(DATA SUPPLIED):
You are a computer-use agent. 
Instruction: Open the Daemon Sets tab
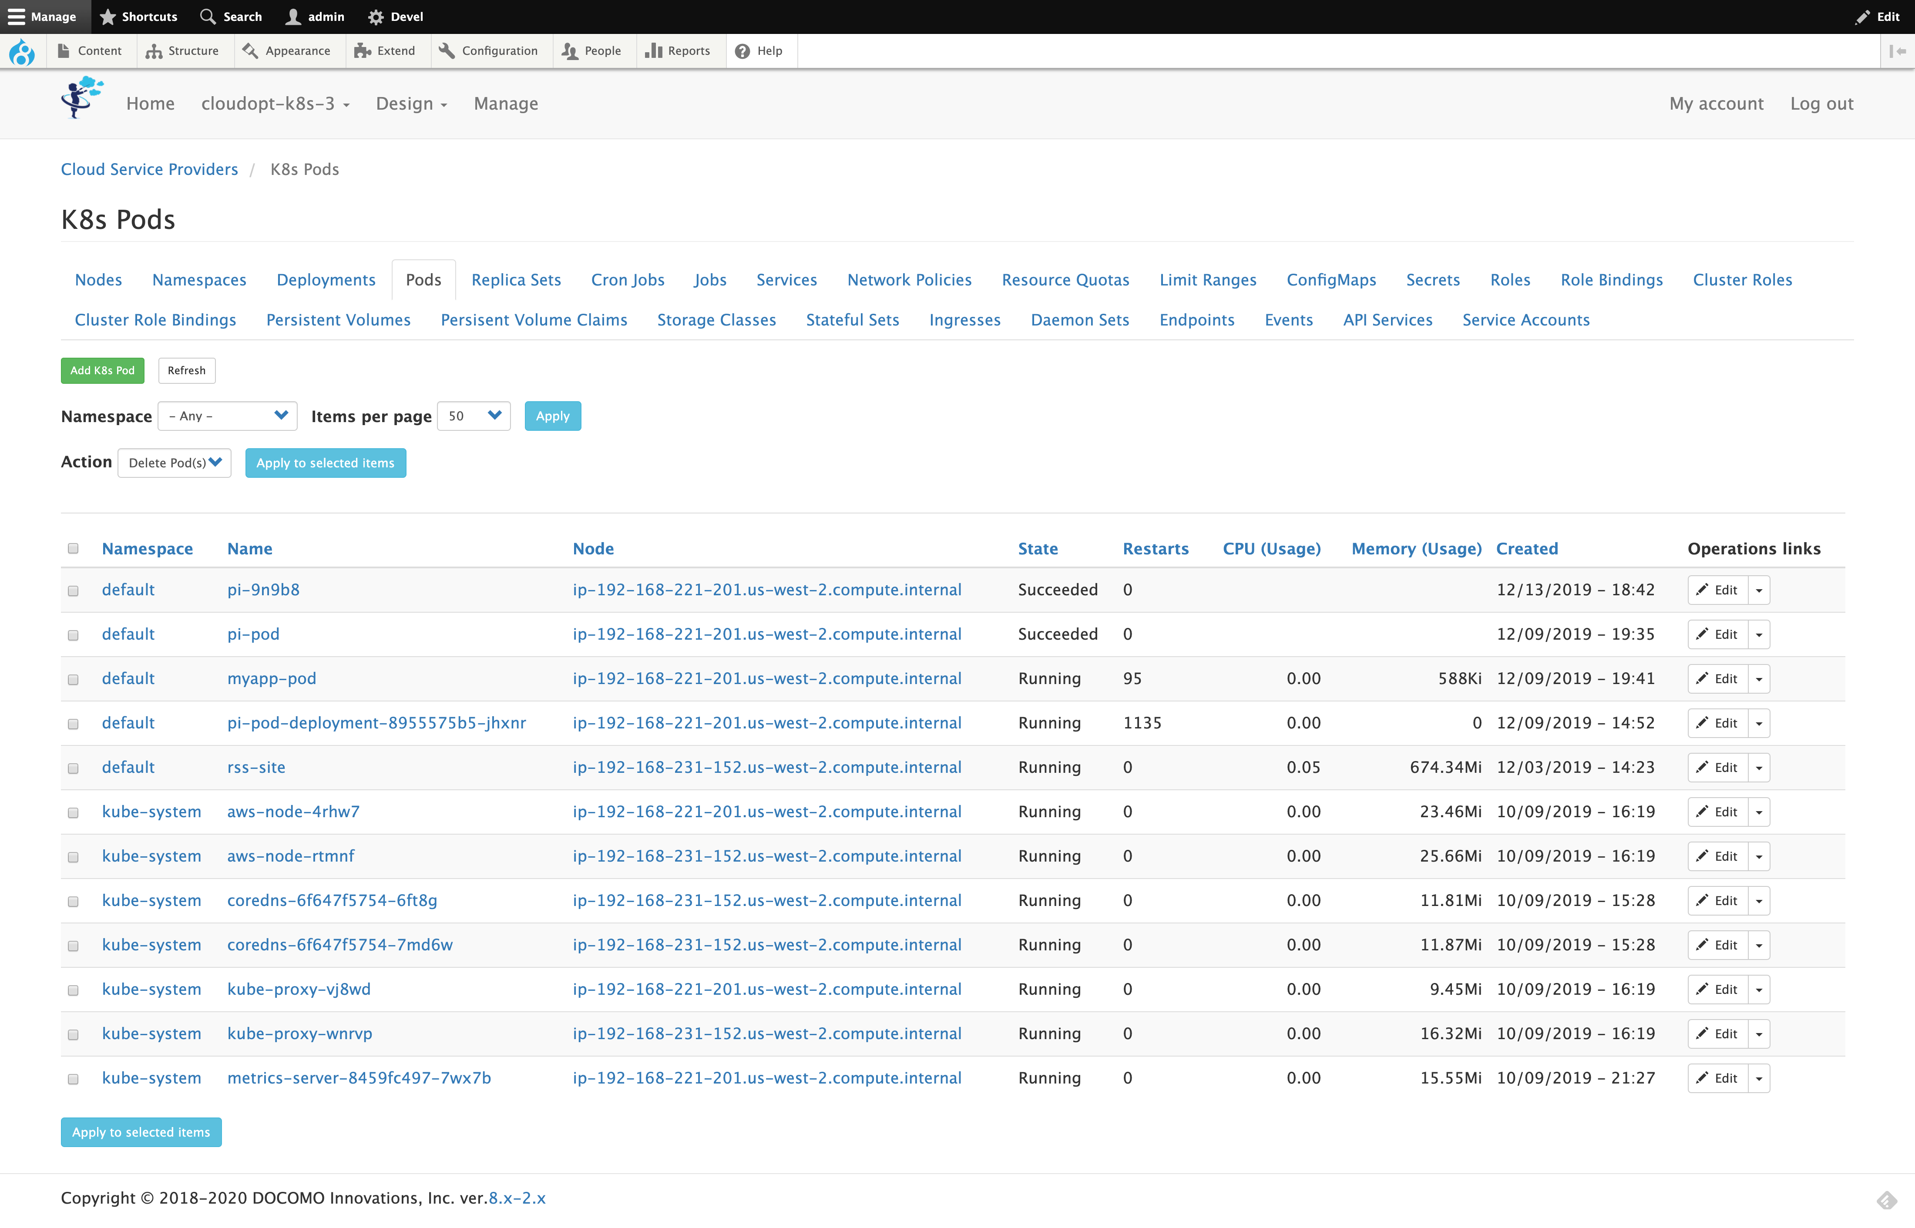point(1079,320)
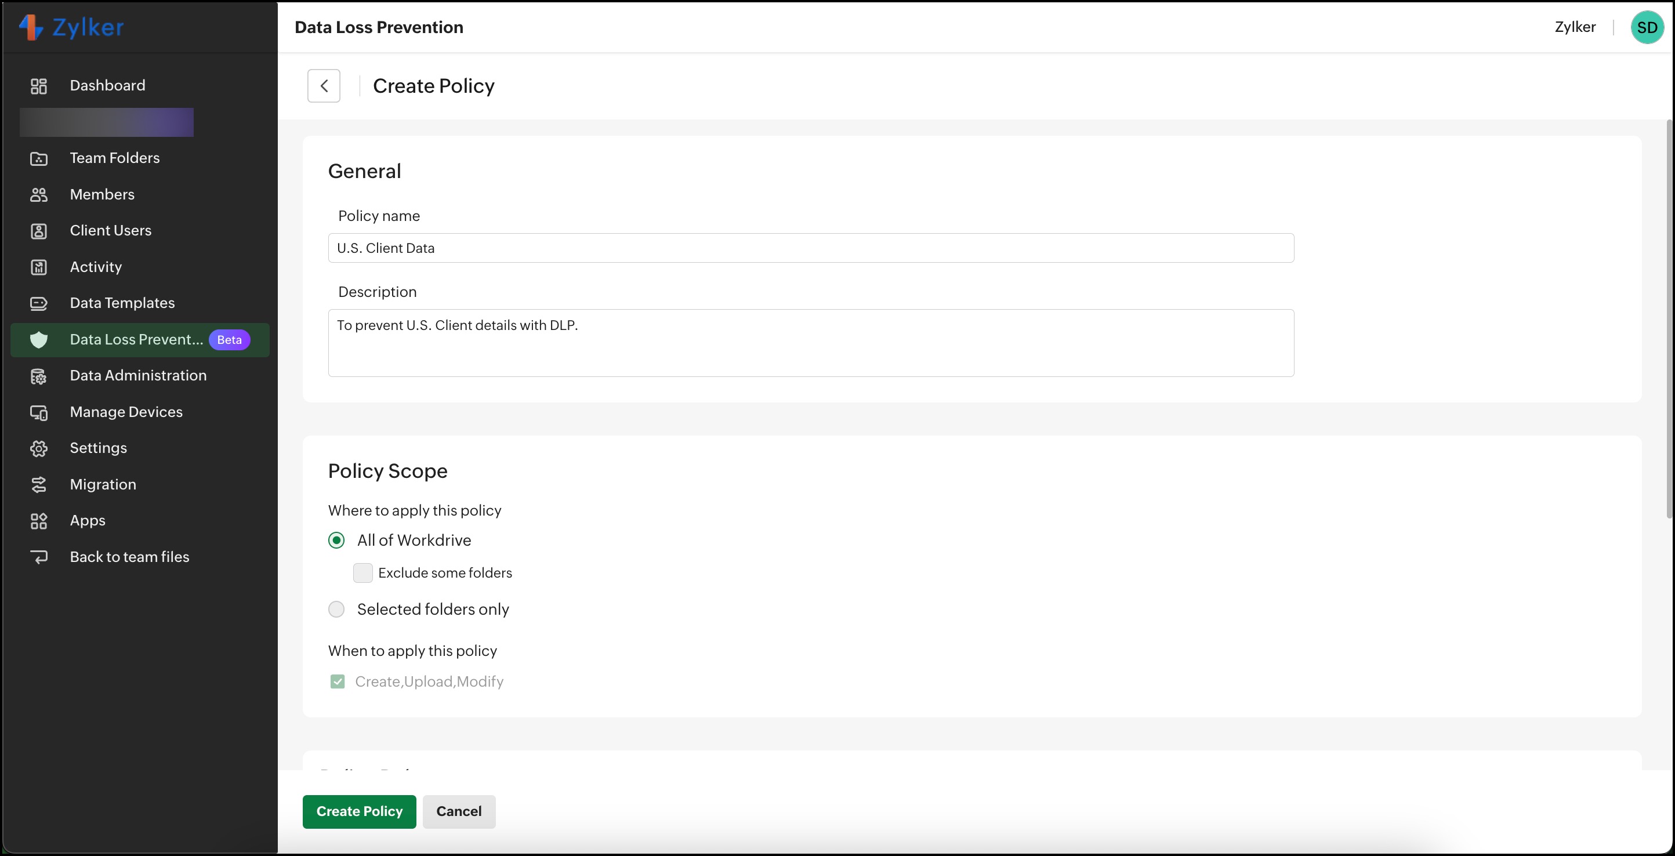Select the All of Workdrive radio button
The height and width of the screenshot is (856, 1675).
pos(336,540)
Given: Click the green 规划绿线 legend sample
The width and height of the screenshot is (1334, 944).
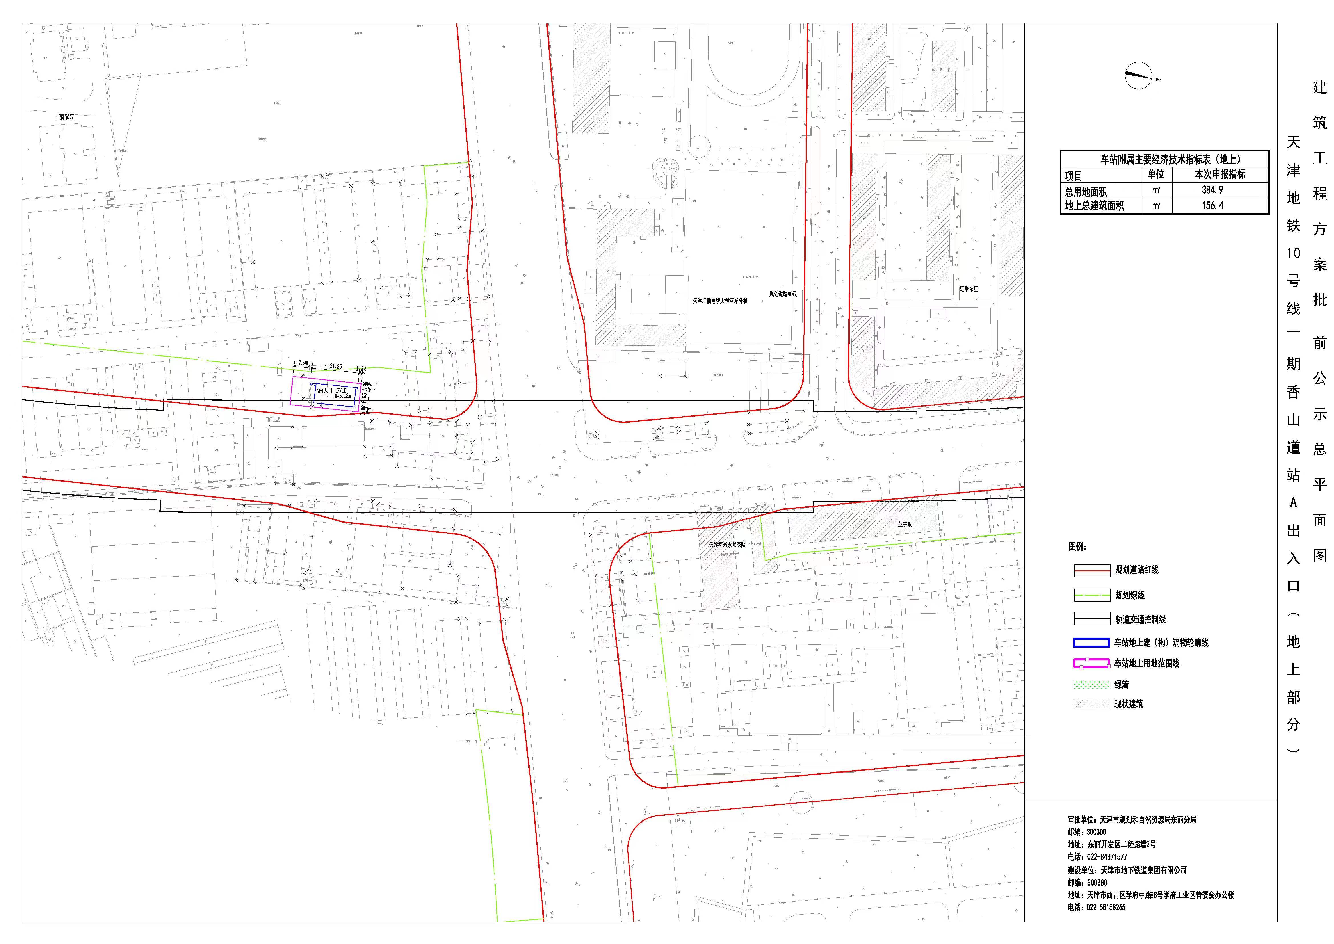Looking at the screenshot, I should (x=1092, y=595).
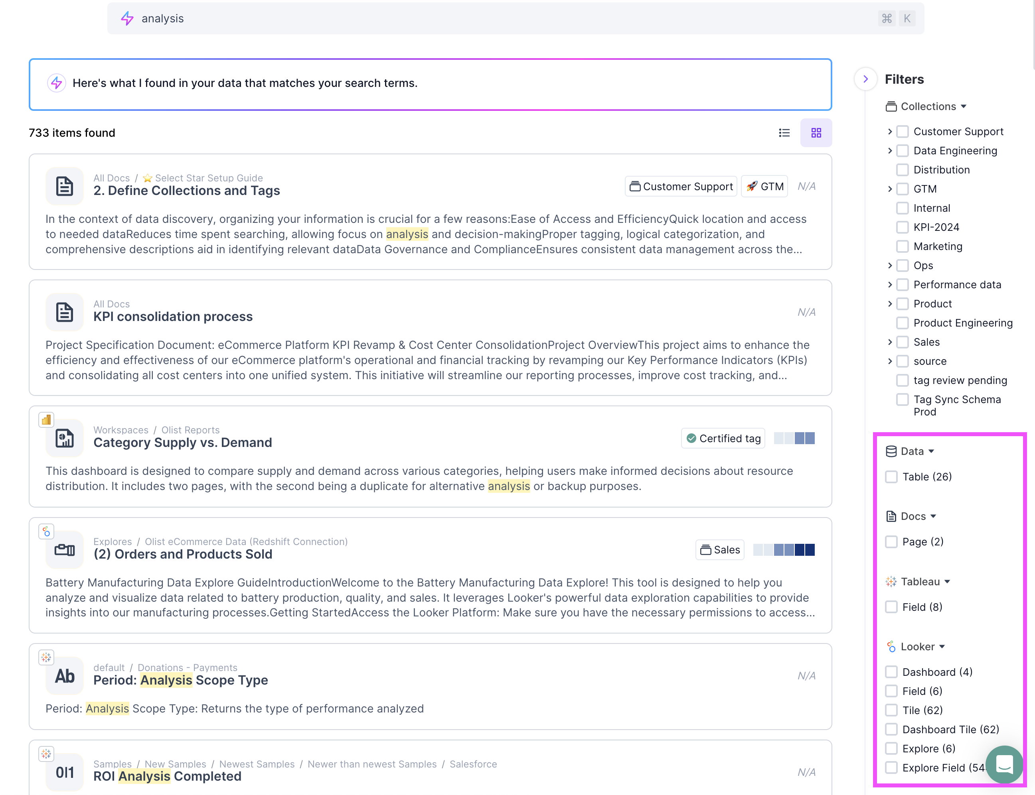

(WHAT IS BEING ASKED):
Omit pictures and output the listing exactly.

(ANSWER TO THE EXERCISE):
You are a computer-use agent. 
Instruction: Open the Daemon Sets tab
point(1079,320)
Select the All of Workdrive radio button
The height and width of the screenshot is (856, 1675).
pos(336,540)
Given: Click the green 规划绿线 legend sample
The width and height of the screenshot is (1334, 944).
Looking at the screenshot, I should (x=1092, y=595).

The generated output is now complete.